Output the full listing exactly as written, with no pictures in it.

▶ _DATA EXCERPTS_
========================
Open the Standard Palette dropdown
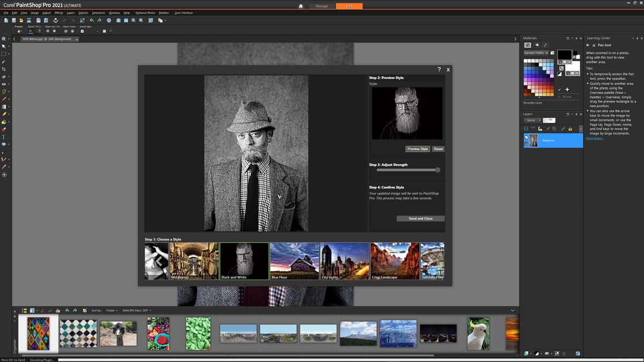Screen dimensions: 644x362 click(537, 53)
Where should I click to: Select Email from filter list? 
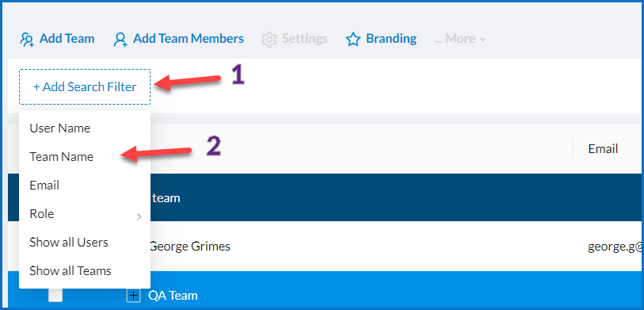44,185
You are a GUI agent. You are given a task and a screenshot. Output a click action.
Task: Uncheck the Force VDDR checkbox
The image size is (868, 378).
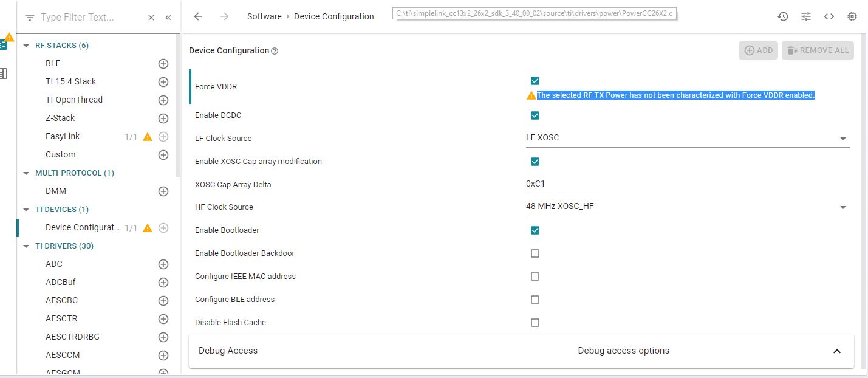[x=535, y=81]
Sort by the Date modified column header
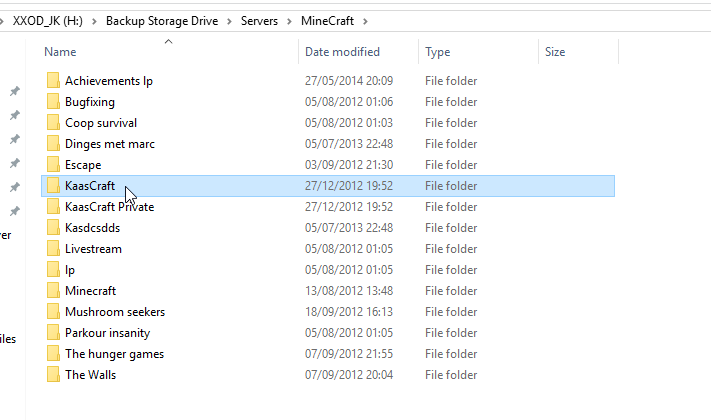The image size is (711, 420). click(x=342, y=51)
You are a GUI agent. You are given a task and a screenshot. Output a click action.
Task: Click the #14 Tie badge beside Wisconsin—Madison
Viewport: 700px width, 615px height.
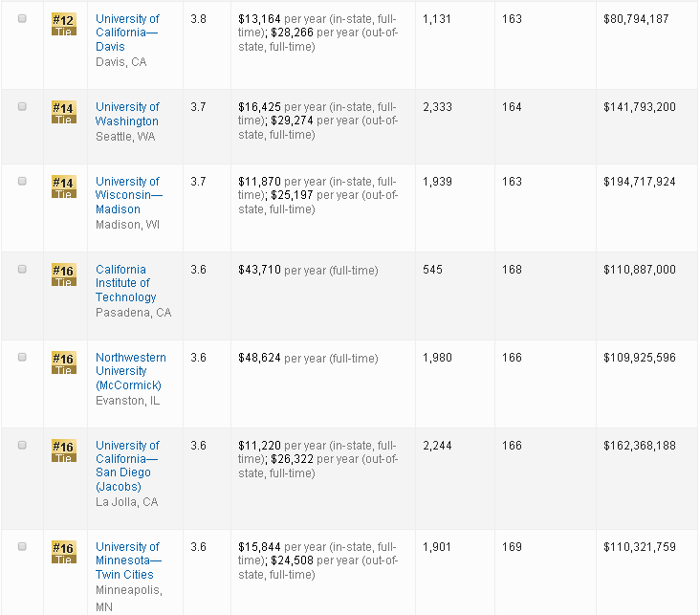click(x=63, y=187)
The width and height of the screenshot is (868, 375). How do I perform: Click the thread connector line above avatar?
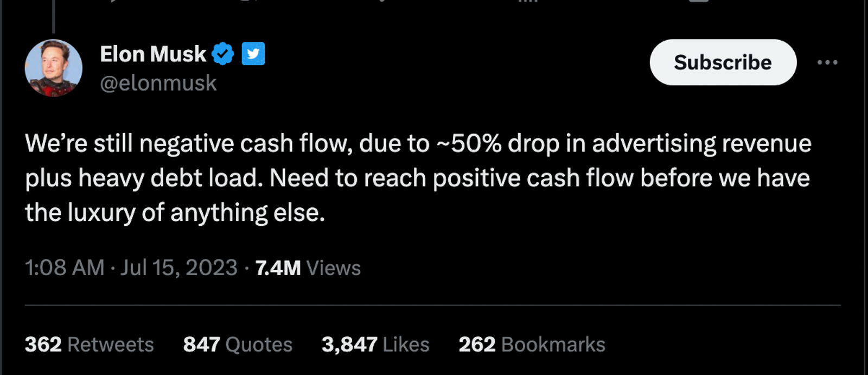(53, 16)
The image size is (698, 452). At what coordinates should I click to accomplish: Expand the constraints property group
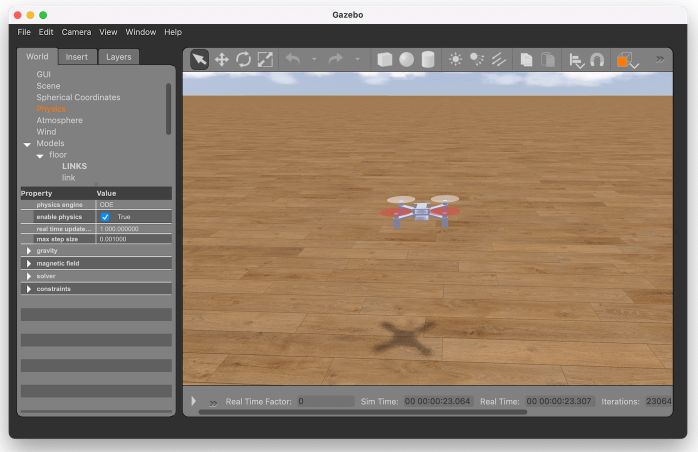pos(29,289)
========================
▶ _EXERCISE SOLUTION_
Open the Standard Palette dropdown
Screen dimensions: 644x362 click(537, 53)
Where should I click to: Select Email from filter list? 
44,185
You are a GUI agent. You are given a task and a screenshot. Output a click action.
Task: Uncheck the Force VDDR checkbox
The image size is (868, 378).
[x=535, y=81]
Sort by the Date modified column header
The image size is (711, 420). click(x=342, y=51)
You are a GUI agent. You are given a task and a screenshot. Output a click action.
Task: Click the #14 Tie badge beside Wisconsin—Madison
Viewport: 700px width, 615px height.
click(x=63, y=187)
The width and height of the screenshot is (868, 375). How do I perform: Click the thread connector line above avatar?
(53, 16)
The image size is (698, 452). At what coordinates should I click to accomplish: Expand the constraints property group
pos(29,289)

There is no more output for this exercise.